*Aim of the task:* Return the data verbatim, without pictures.

Stored data
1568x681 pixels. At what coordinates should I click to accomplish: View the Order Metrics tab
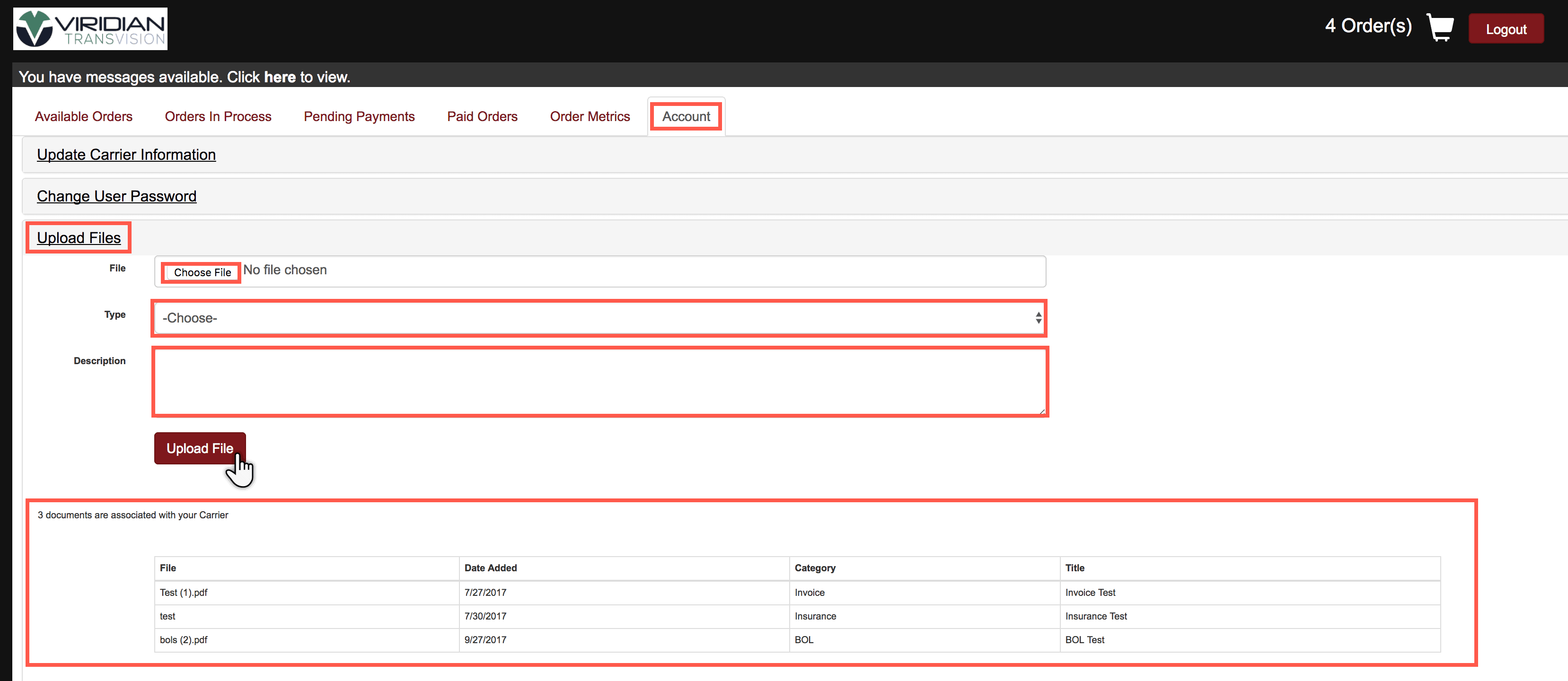click(589, 116)
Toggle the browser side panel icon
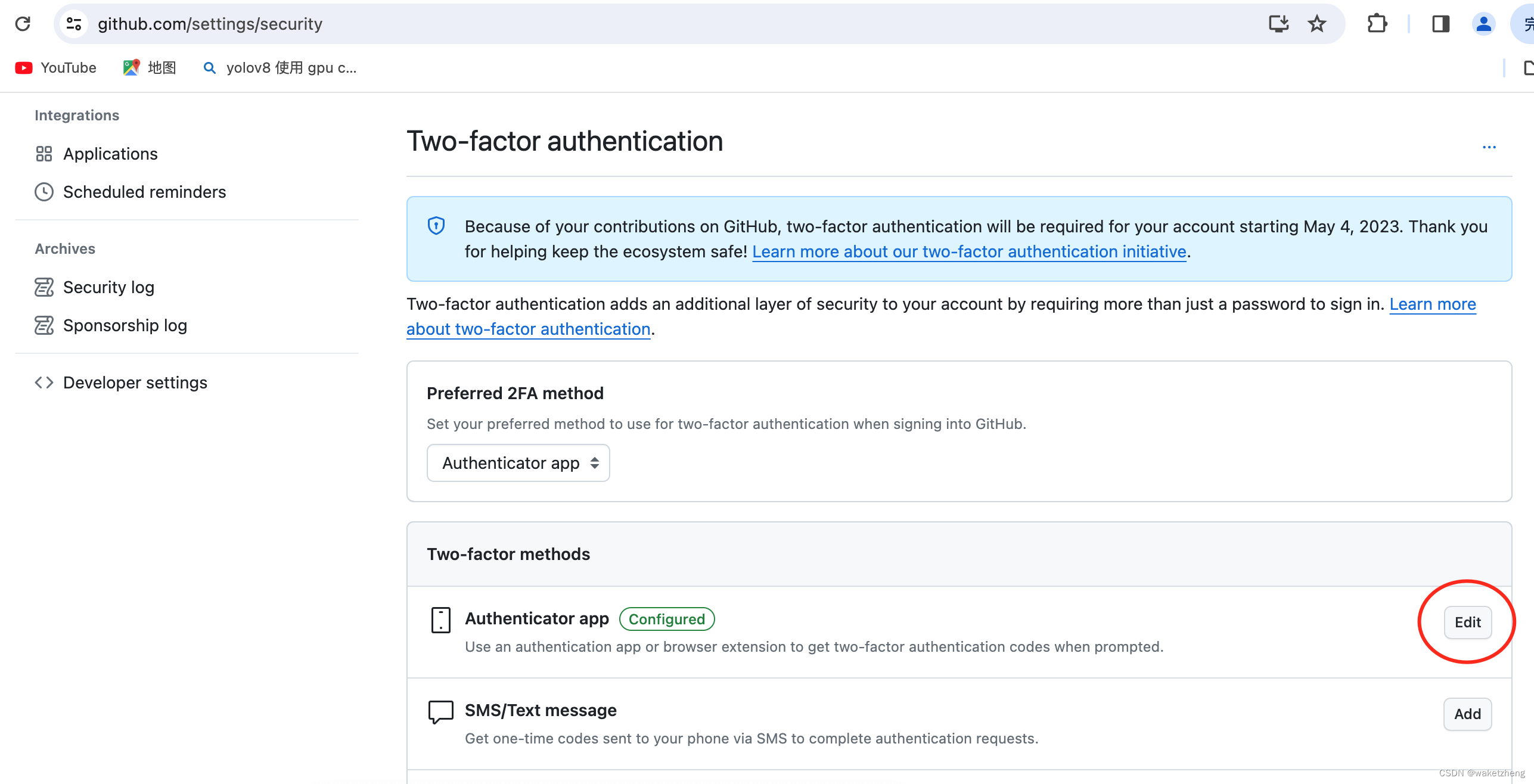Screen dimensions: 1534x784 pyautogui.click(x=1440, y=24)
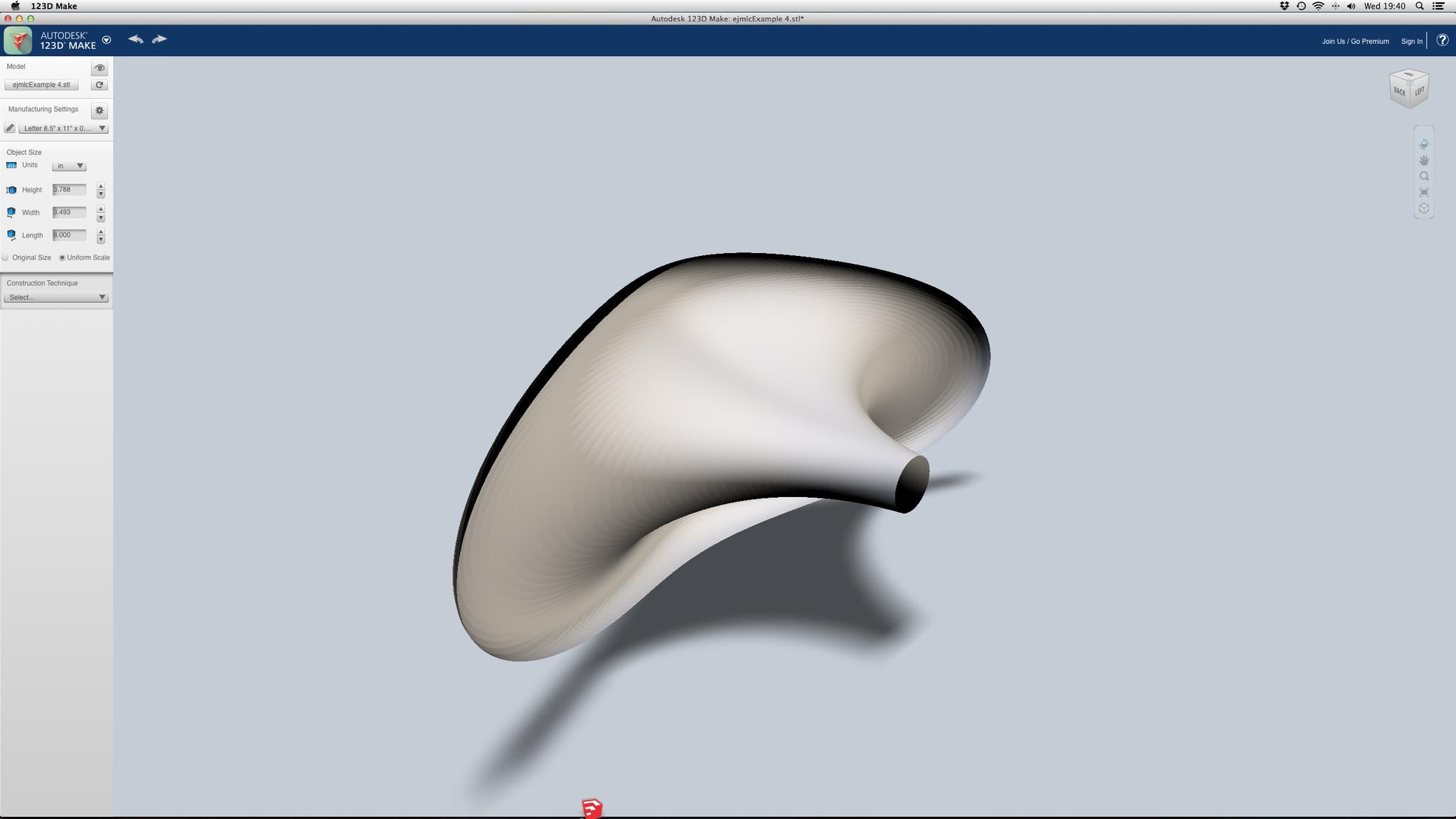Activate the Zoom magnifier tool

[1424, 176]
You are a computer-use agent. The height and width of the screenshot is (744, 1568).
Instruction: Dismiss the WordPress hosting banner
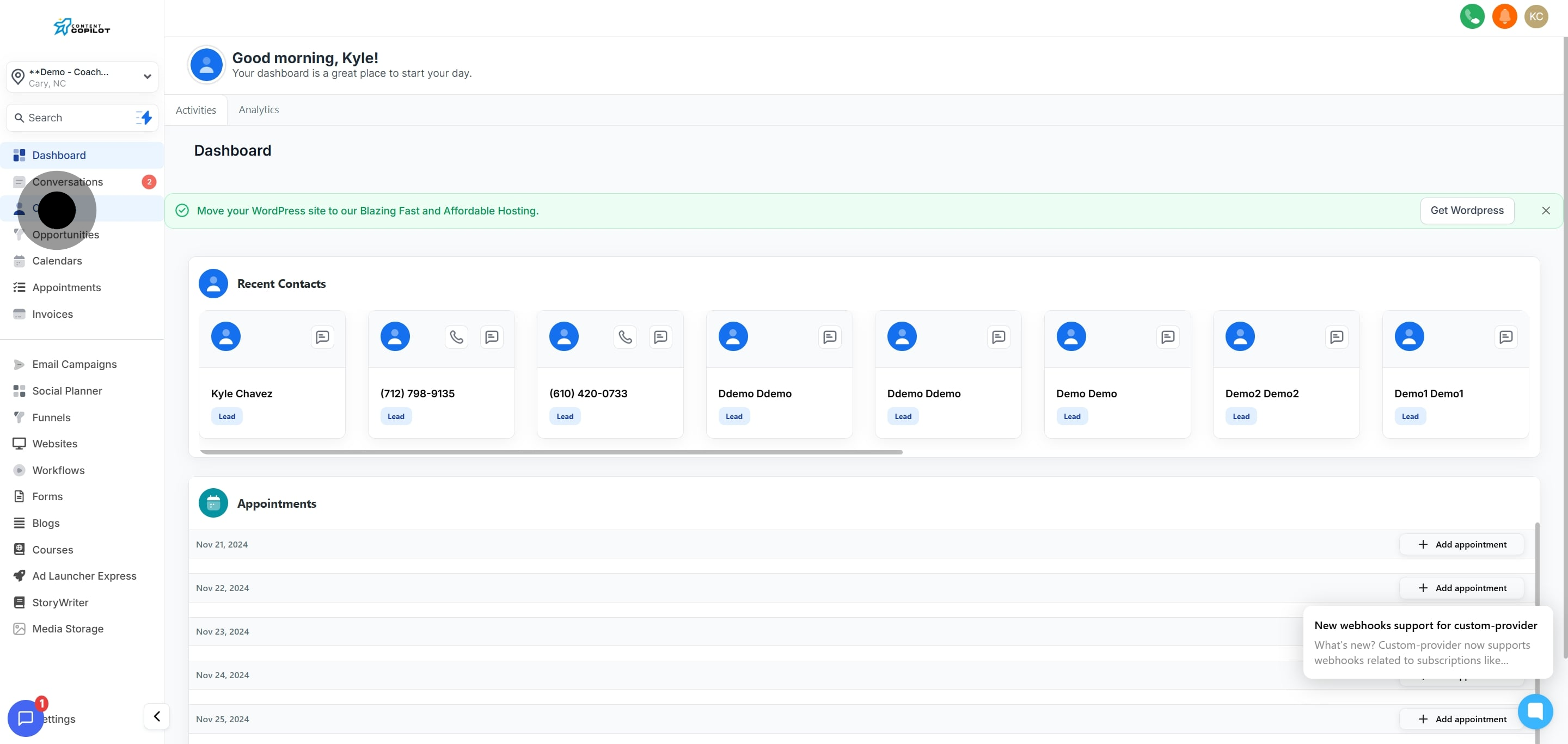[x=1546, y=211]
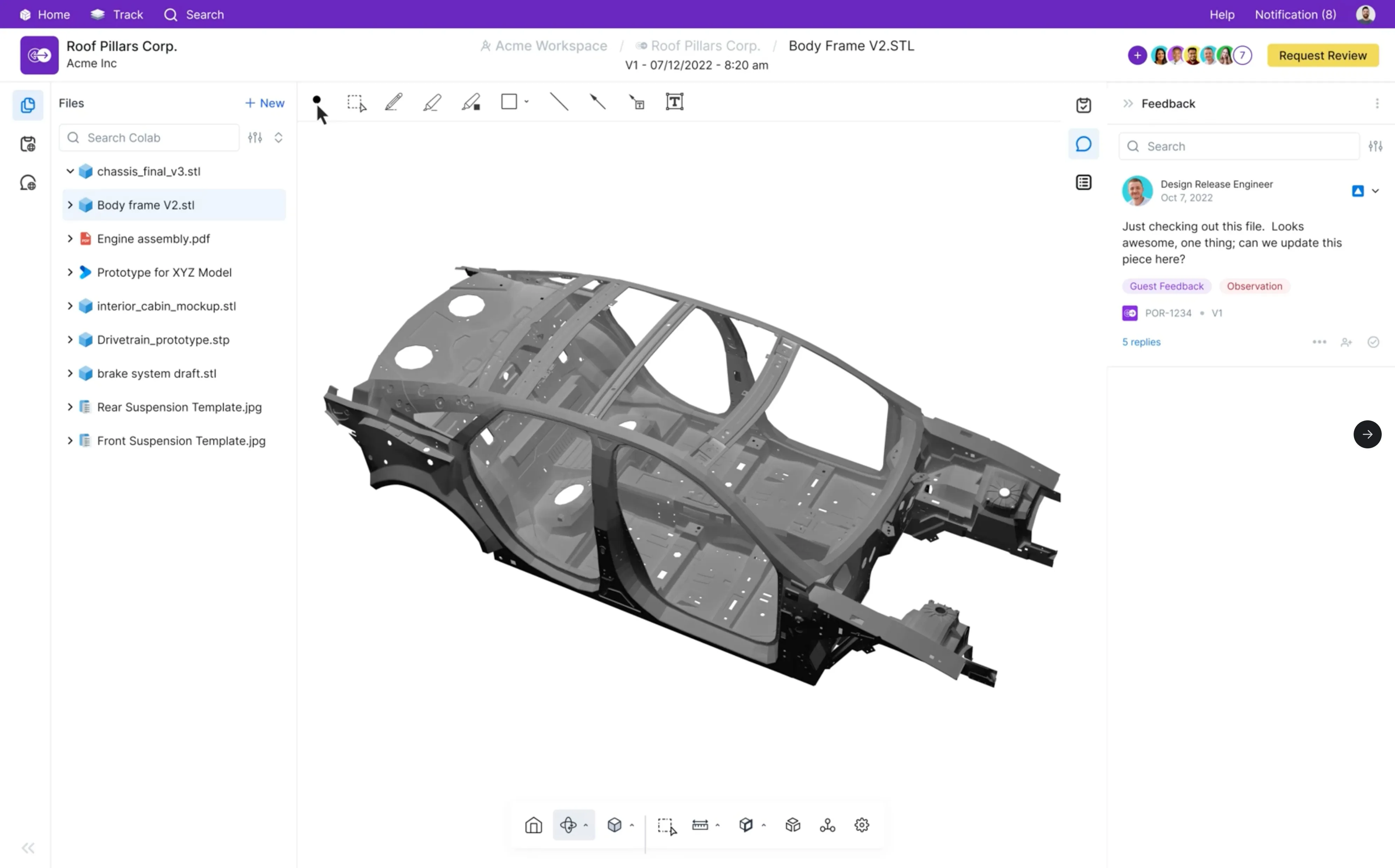Toggle the file list sort order arrows

click(279, 138)
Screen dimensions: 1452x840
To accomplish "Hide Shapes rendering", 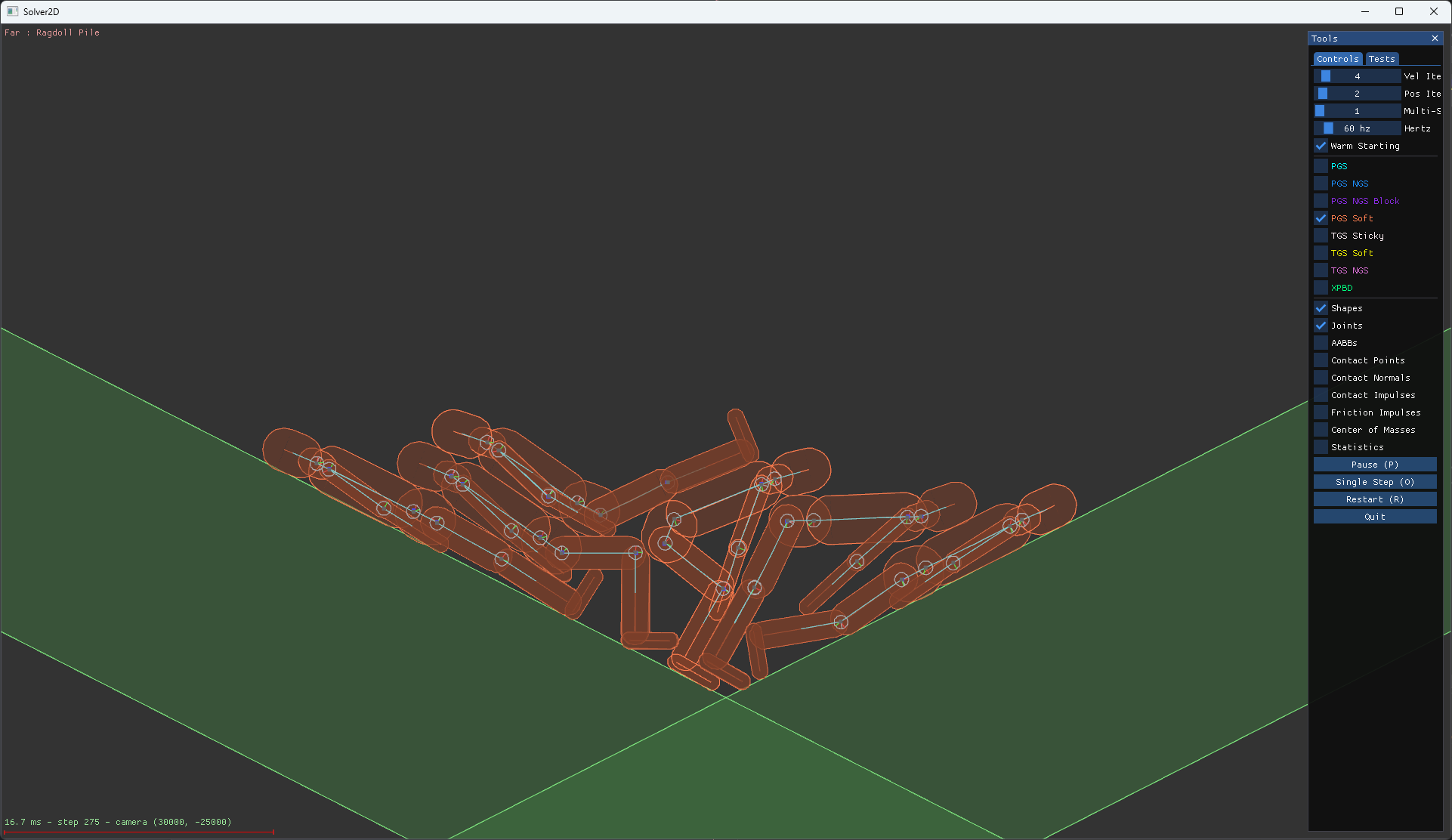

*Result of the exercise:*
1568x681 pixels. At what coordinates should I click to accomplish: View the Order Metrics tab
click(589, 116)
Toggle the browser side panel icon
Screen dimensions: 1534x784 pyautogui.click(x=1440, y=24)
Activate the Zoom magnifier tool

[1424, 176]
You are a computer-use agent. The height and width of the screenshot is (744, 1568).
Instruction: Dismiss the WordPress hosting banner
[x=1546, y=211]
Toggle the file list sort order arrows

click(279, 138)
Screen dimensions: 1452x840
To accomplish "Hide Shapes rendering", 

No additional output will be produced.